Oui, ma fille. Voici une lettre que je viens de recevoir de lui, et qu’il a écrite la veille de son départ. Il me mande qu’il vient vous offrir sa fortune, et nous le verrons peut-être ce soir. Vous m’aviez paru jusqu’ici très médiocrement prévenue en sa faveur, vous avez changé.
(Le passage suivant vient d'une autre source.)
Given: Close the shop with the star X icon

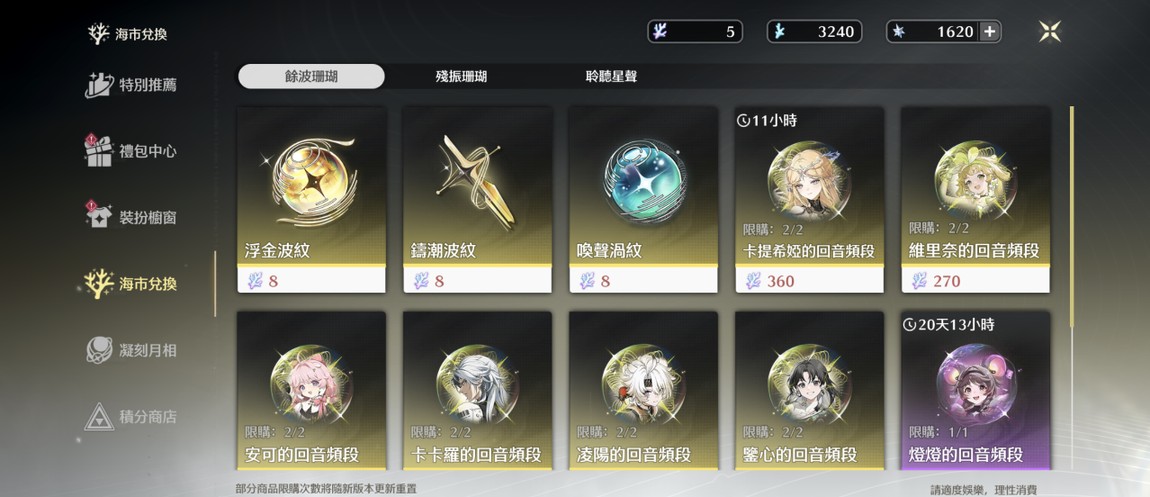Looking at the screenshot, I should pos(1050,32).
Puisse-t-il mériter la préférence que vous lui donnez ! Si vous voulez lire sa lettre, la voilà.

Dorante.

Je pourrais être de trop dans ce moment-ci, monsieur, et je vous laisse seuls.

Le Marquis.

Non, Dorante, je n’ai rien à dire, et je n’aurais d’ailleurs aucun secret pour vous. Mais, de grâce, satisfaites ma juste curiosité. Quel est cet honnête homme de vos amis qui songeait à ma fille, et qui se serait cru si heureux de partager ses grands biens avec elle ? En vérité, nous lui devons du moins de la reconnaissance. Il aime tendrement Angélique, dites-vous ? Où l’a-t-il vue, depuis six ans qu’elle est sortie de Paris ?

Dorante.

C’est ici, monsieur.

Le Marquis.

Ici, dites-vous ?

Dorante.

Oui, monsieur, et il y a même une terre.

Le Marquis.

Je ne me rappelle personne que cela puisse regarder. Son nom, s’il vous plaît ? Vous ne risquez rien à nous le dire.